As concrete syntax for Arith, we use standard mathematical notation and standard conventions about operator precedence. For example, "4*5+2" is concrete syntax for arithExample, since by convention multiplication has higher precedence than addition. If we want concrete syntax to represent arithExample2, we have to use parentheses: "4*(5+2)".

  • Write a pretty-printer prettyArith1 which turns Arith abstract syntax into valid concrete syntax. At this point, you should try to make your pretty-printer as simple as possible rather than try to produce the best output possible. (Hint: something like "((4*5)+2)" is perfectly valid concrete syntax, even though it has unnecessary parentheses.)

  • How might you go about altering your pretty printer to omit needless parentheses?

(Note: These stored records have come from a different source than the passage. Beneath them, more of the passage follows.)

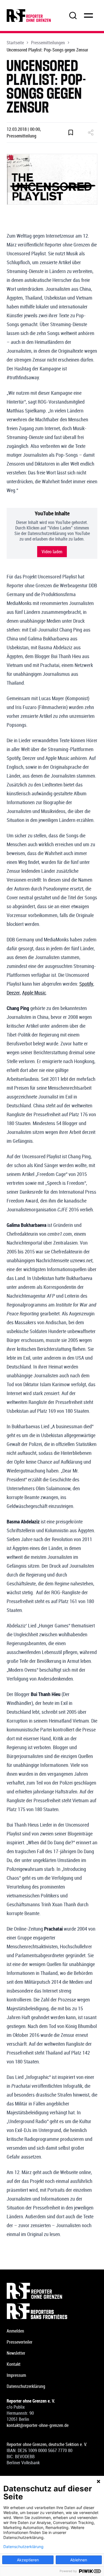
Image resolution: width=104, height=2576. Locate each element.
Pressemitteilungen (48, 42)
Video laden (52, 552)
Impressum (16, 2375)
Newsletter (16, 2353)
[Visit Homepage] (52, 2291)
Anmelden (15, 2331)
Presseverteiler (19, 2342)
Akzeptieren (28, 2559)
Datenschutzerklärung (26, 2386)
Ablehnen (78, 2559)
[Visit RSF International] (52, 2311)
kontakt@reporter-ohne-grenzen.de (38, 2425)
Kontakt (14, 2364)
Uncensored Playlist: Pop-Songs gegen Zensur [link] (47, 50)
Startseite (15, 42)
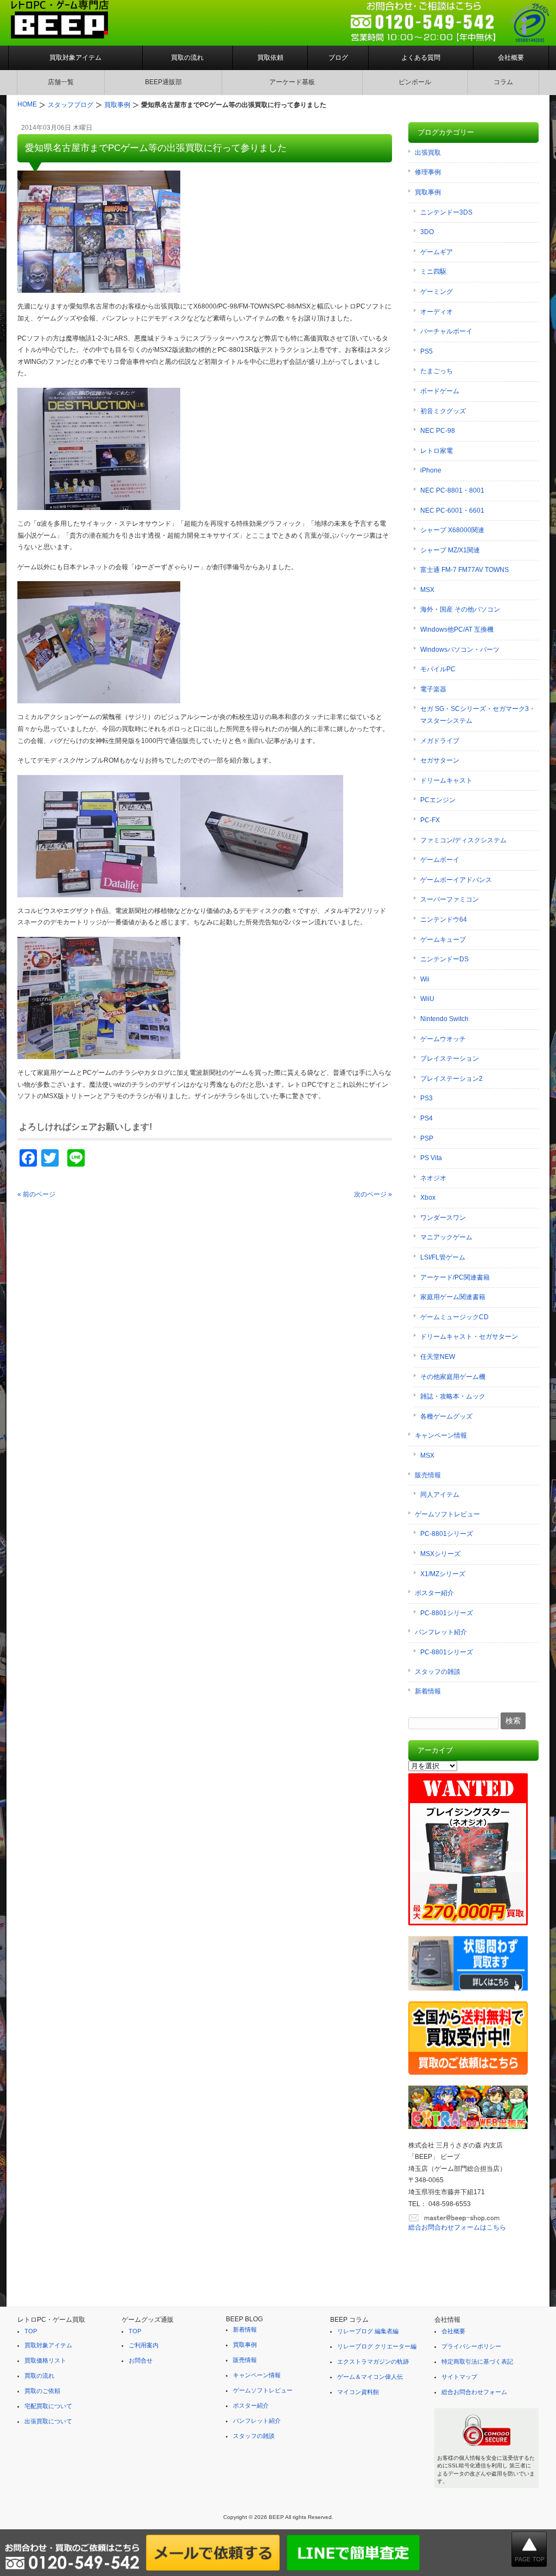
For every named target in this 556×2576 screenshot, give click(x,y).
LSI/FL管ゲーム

Write down some ideas here.

A better pretty-printer

  • ROTATE ROLES and write the name of the new driver here:
data Op where
  Plus  :: Op
  Minus :: Op
  Times :: Op
  deriving (Show, Eq)

data Arith where
  Lit :: Integer -> Arith
  Bin :: Op -> Arith -> Arith -> Arith
  deriving (Show)

data Associativity where
  L :: Associativity
  R :: Associativity
  deriving (Show, Eq)

type Precedence = Int

-- 4 * (5 + 2)
expr1 :: Arith
expr1 = Bin Times (Lit 4) (Bin Plus (Lit 5) (Lit 2))

-- 44 - (7 * (1 + 2) - 3)
expr2 :: Arith
expr2 = Bin Minus (Lit 44) (Bin Minus (Bin Times (Lit 7) (Bin Plus (Lit 1) (Lit 2))) (Lit 3))
  • Compare Arith and Arith1. How is Arith different/more general than Arith1?

  • Write an interpreter interpArith for Arith expressions. (Hint: try writing a separate function interpOp :: Op -> (Int -> Int -> Int) to factor out the behavior of different operators.)

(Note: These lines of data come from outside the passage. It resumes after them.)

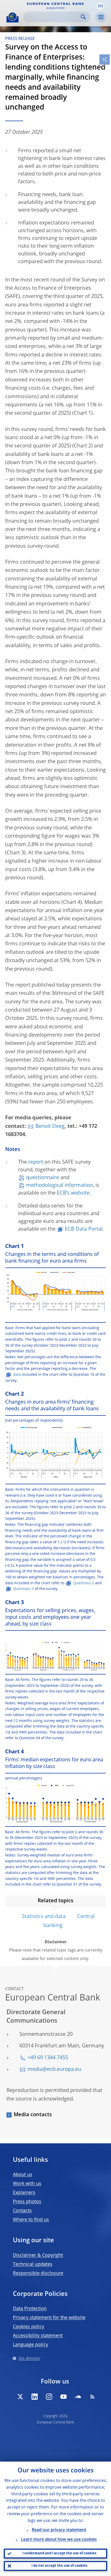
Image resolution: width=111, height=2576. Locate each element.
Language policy (30, 2344)
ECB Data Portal (83, 1229)
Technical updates (32, 2264)
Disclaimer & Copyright (38, 2255)
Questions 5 (83, 1583)
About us (22, 2174)
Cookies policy (28, 2326)
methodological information (59, 1185)
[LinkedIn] (34, 2396)
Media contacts (33, 2115)
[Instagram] (49, 2396)
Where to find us (31, 2219)
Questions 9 (23, 1589)
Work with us (27, 2183)
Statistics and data (44, 1916)
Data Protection (30, 2308)
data (17, 1375)
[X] (20, 2396)
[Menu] (100, 17)
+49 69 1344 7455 (47, 2058)
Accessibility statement (38, 2335)
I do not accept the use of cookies (59, 2565)
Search (83, 16)
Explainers (24, 2192)
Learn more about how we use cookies (59, 2540)
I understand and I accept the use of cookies (59, 2553)
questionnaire (42, 1177)
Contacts (22, 2210)
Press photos (27, 2201)
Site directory (29, 2358)
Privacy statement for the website (49, 2317)
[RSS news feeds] (92, 2396)
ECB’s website (73, 1193)
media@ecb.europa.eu (54, 2069)
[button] (100, 6)
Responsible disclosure (38, 2273)
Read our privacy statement (59, 2530)
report (35, 1162)
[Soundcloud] (78, 2396)
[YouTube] (63, 2396)
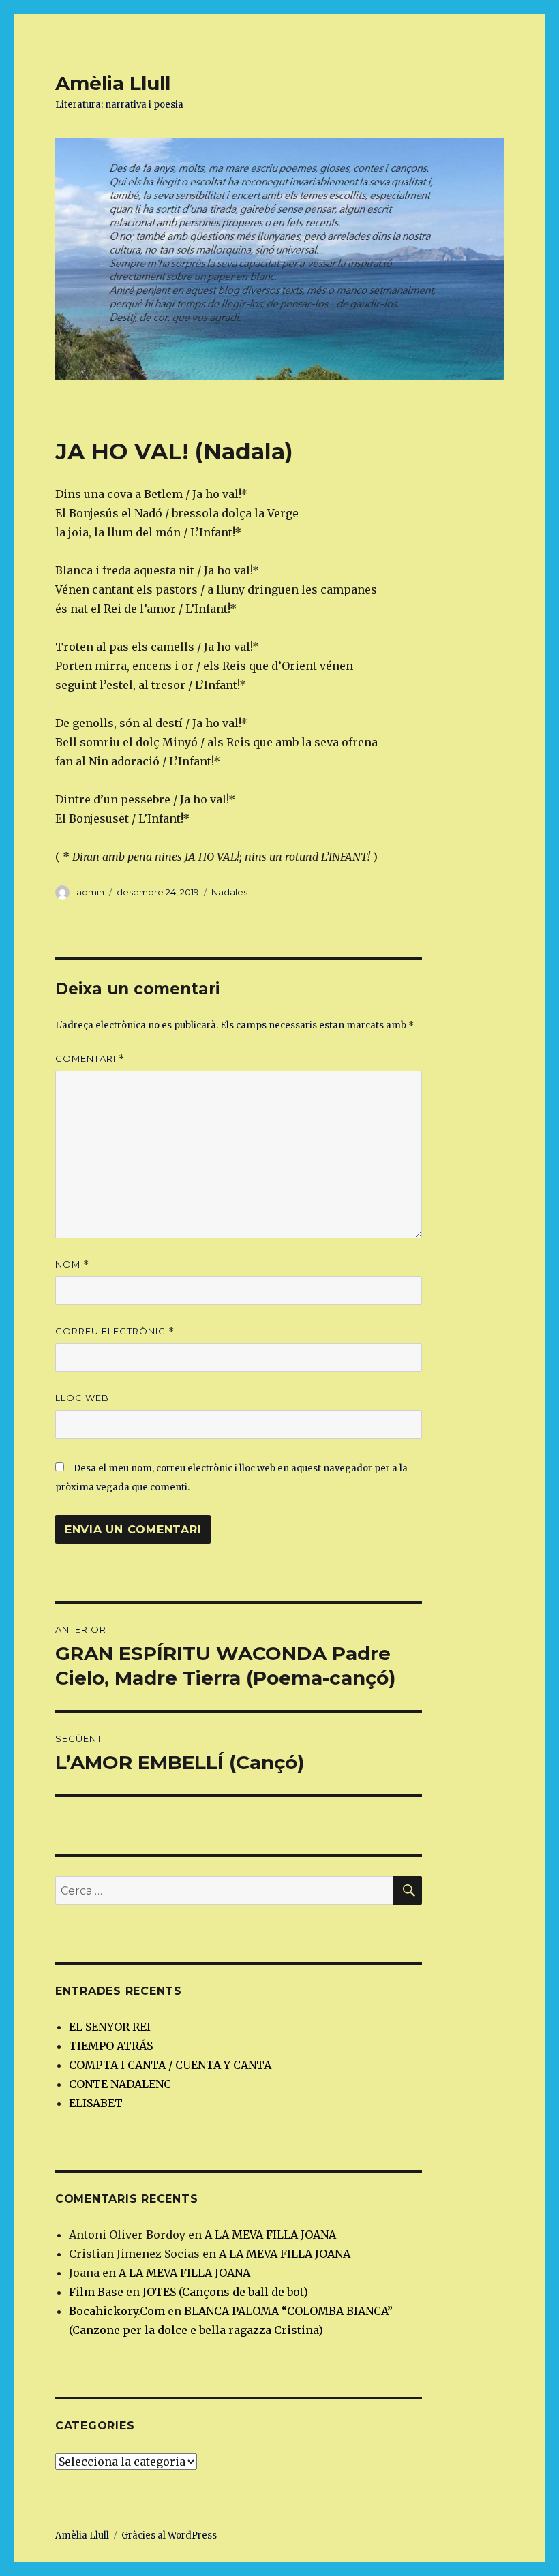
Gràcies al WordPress (169, 2535)
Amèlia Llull (112, 83)
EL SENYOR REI (110, 2027)
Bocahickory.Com (117, 2311)
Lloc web (82, 1397)
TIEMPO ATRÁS (111, 2046)
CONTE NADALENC (120, 2084)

  • Write functions assoc :: Op -> Associativity and prec :: Op -> Precedence to return the associativity and precedence of each operator. Addition, multiplication, and subtraction are all left-associative by convention. Addition and subtraction should have the same precedence level, with multiplication at a higher level (typically larger numbers represent higher precedence, that is, ``stickier glue’’).

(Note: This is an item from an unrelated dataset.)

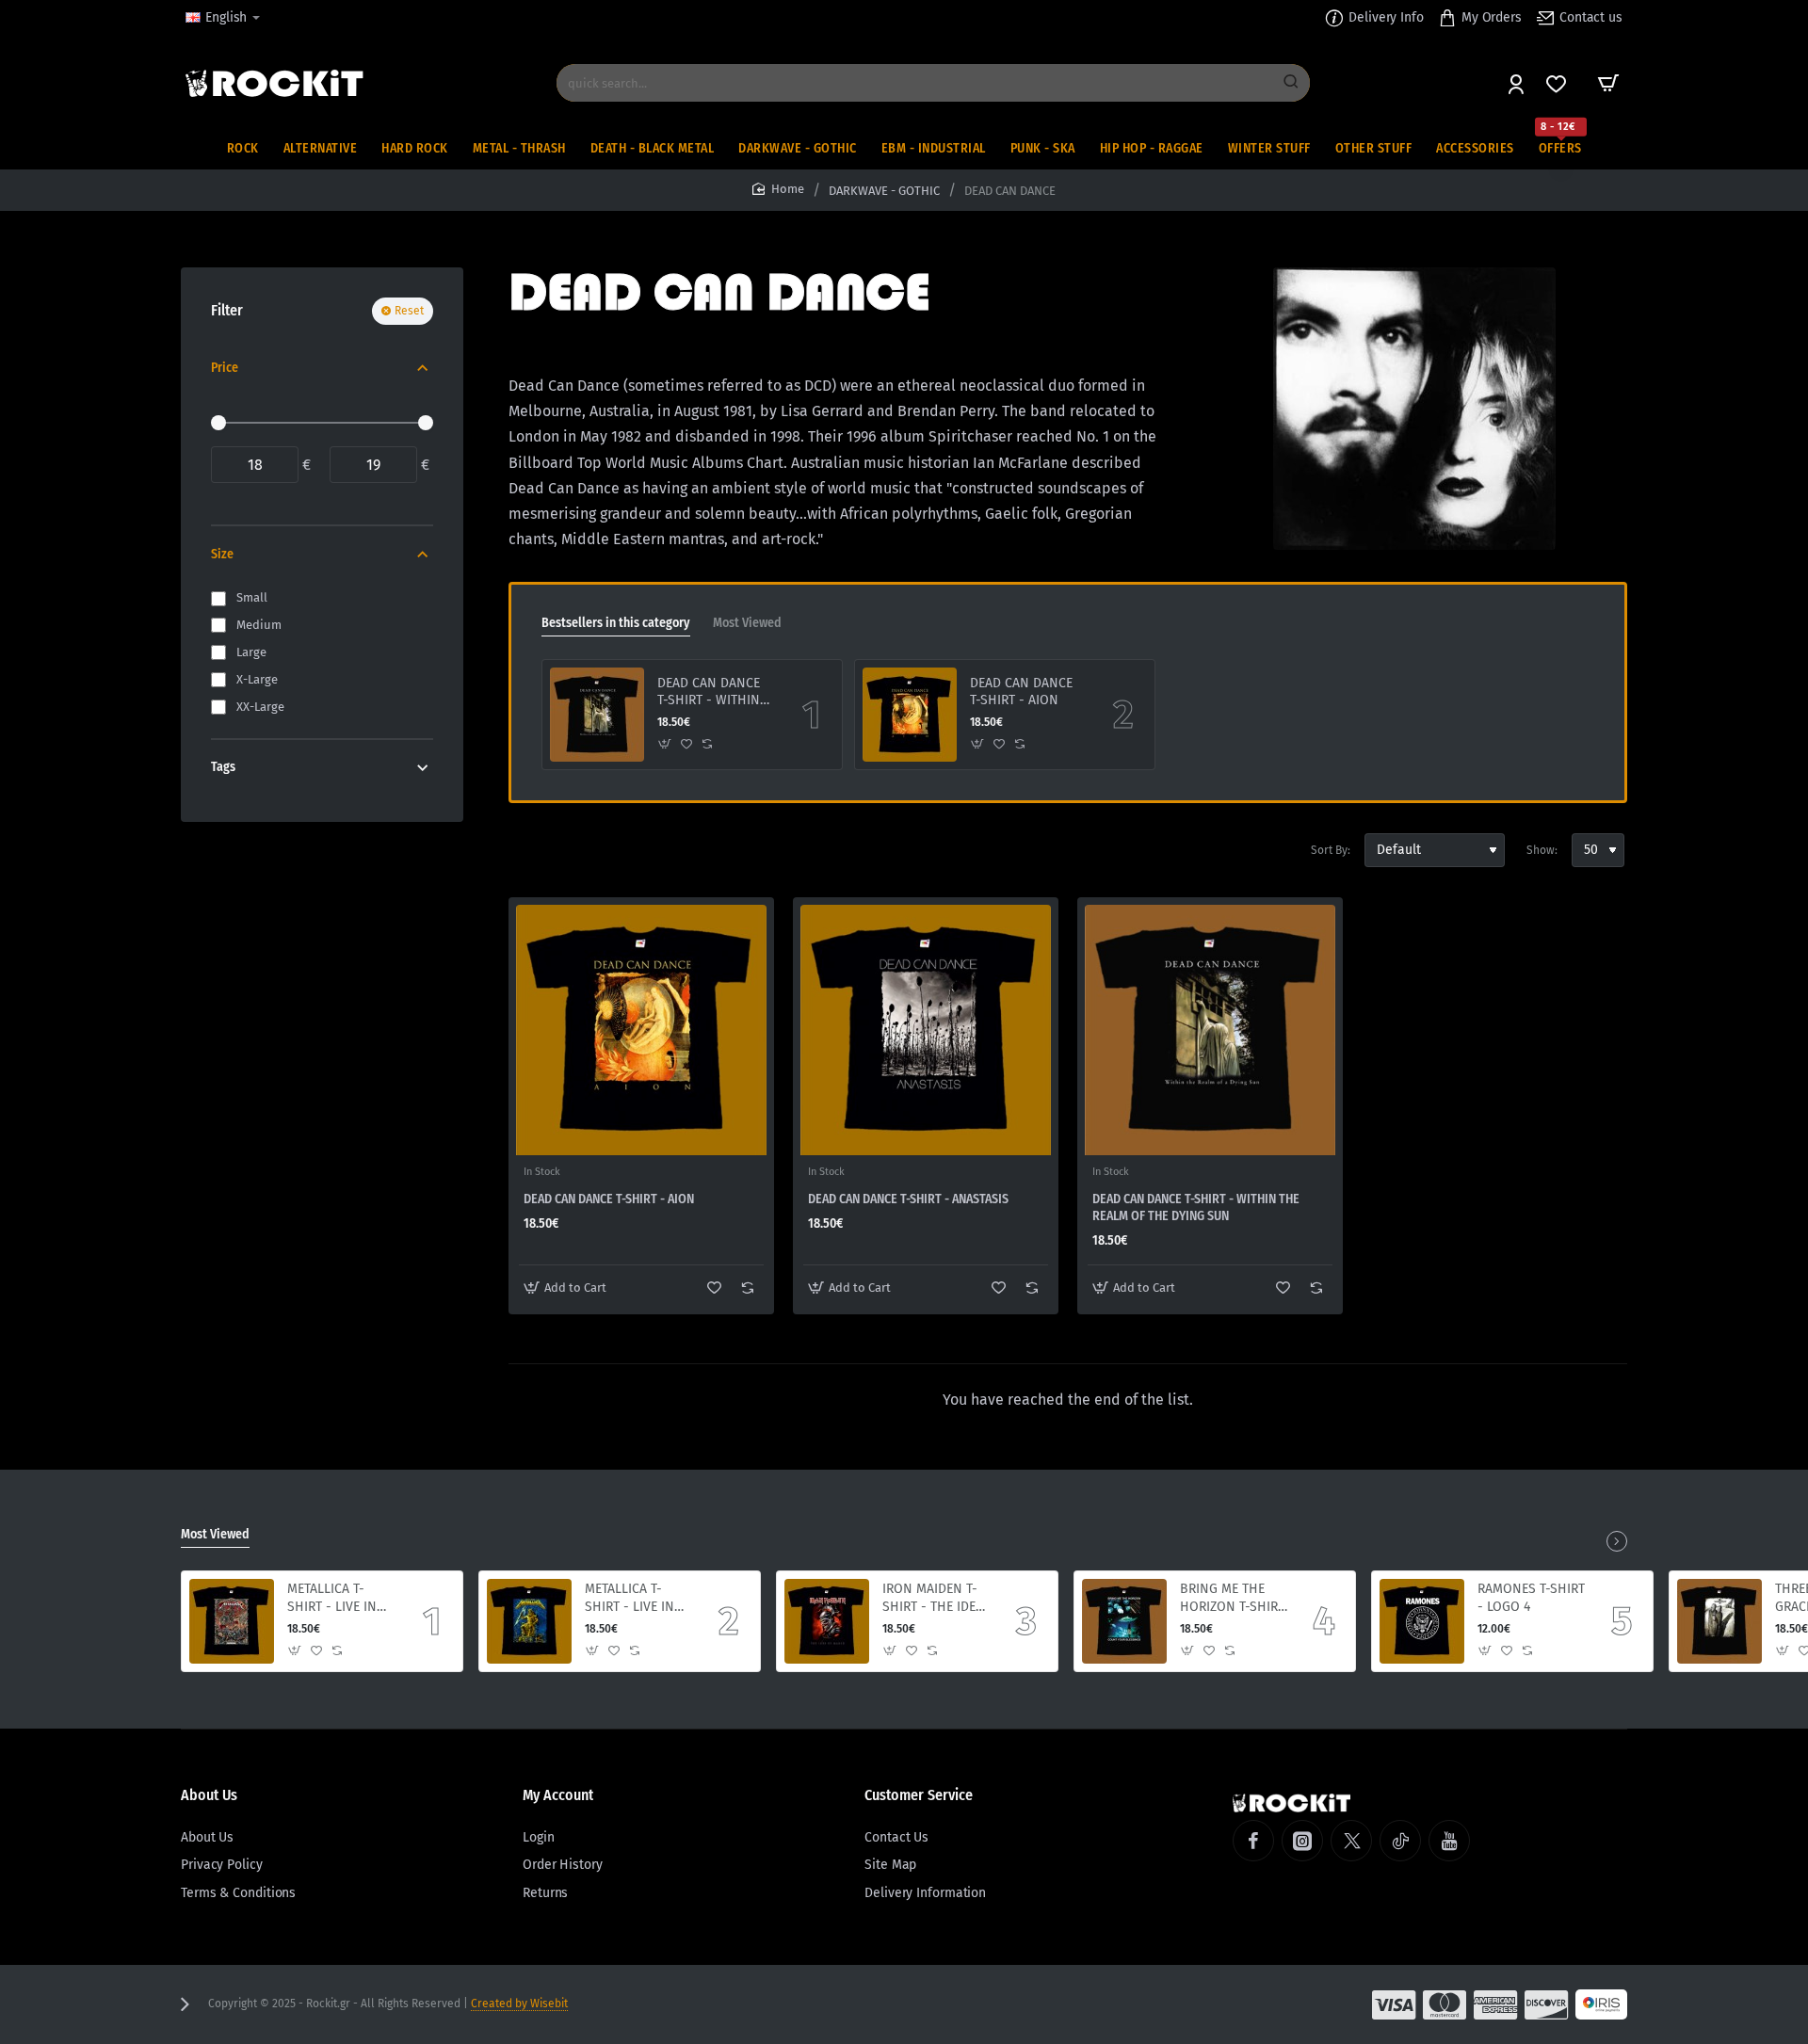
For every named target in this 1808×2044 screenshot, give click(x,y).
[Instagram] (1302, 1840)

  • Now write a function prettyPrec :: Precedence -> Associativity -> Arith -> String. The three arguments to prettyPrec represent:

    • The precedence level of the parent operator
    • Whether the current expression is a left or right child of its parent
    • The expression to be pretty-printed

    Given these inputs, it should print out a properly parenthesized version of the expression, with parentheses surrounding the entire expression only if they are needed. Remember that parentheses are needed when (and only when):

    • The precedence of the parent operator is higher than the precedence of the operator at the root of the current expression, OR
    • The precedence of the parent operator is equal to the precedence of the root operator, and the associativity of the root operator is the opposite of which side of its parent it is on.
  • Write a function prettyArith :: Arith -> String which works by calling prettyPrec with appropriate starting arguments.

  • Now go back and add an exponentiation operator to the language. Exponentiation is right-associative and has higher precedence than multiplication. Be sure to update both the interpreter and pretty-printer appropriately.